Bent or curved wood seems to be inherently seductive. Mold it into a seamless and smooth form, design joints that are seemingly invisible and suspend it from the ceiling via steel cables; the result is "Suomi," a suspended lamp designed by Luz Difusion, a Barcelona-based lighting company. "Suomi" is a Finnish word that translates to "Finland."

Suomi. Manufactured by Luz Difusion.

Hence, the name for this lamp is a reference to the renowned Finnish architect and designer Alvar Aalto, who in 1932 developed a revolutionary type of furniture made of laminated bent plywood. His experiments led to the design of the Model No.41 Paimio Scroll Chair and soon after a cantilevered version, fulfilling his goal of "making a wooden chair 'soft.""The Suomi lamp is made of 4 blocks of oak sheets, 2 cm thick, that are given a concave shape through the use of a mold. Each block is then laser cut to narrow it gradually from top to bottom.

Luz Difusion’s Suomi Suspension Lamp

Finally the four blocks are glued together using a super resistant adhesive paste." The wood is finished with a fire retardant varnish. Four steel cables pass through the interior in a square grid pattern to avoid visible screws on the exterior. The steel cables provide a welcome variation from the traditional chain, providing a clean and modern finish to the piece. The company's production process is patterned after that of Alvar Aalto, who in Scandinavian countries is often referred to as the "Father of Modernism."

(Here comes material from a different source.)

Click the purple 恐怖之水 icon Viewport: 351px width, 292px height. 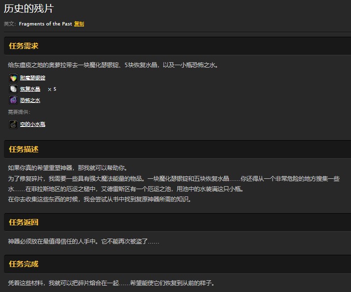click(13, 100)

3Ringers should be familiar with bent-wood design: Jeremy Kaplan's felt chaise lounge, the infamous Eames Lounger, and Magic designed by Dripta Roy of Puur Design Studio, to name a few.  Each of these pieces is a chair of some form or another.  Introducing bent-wood to the field of lighting design is something new, and here it is done quite well.  The lamp is designed to be seamless and hide all joinery. The result is clean, modern and polished... and also sizable (25.6" wide and 30.7" high).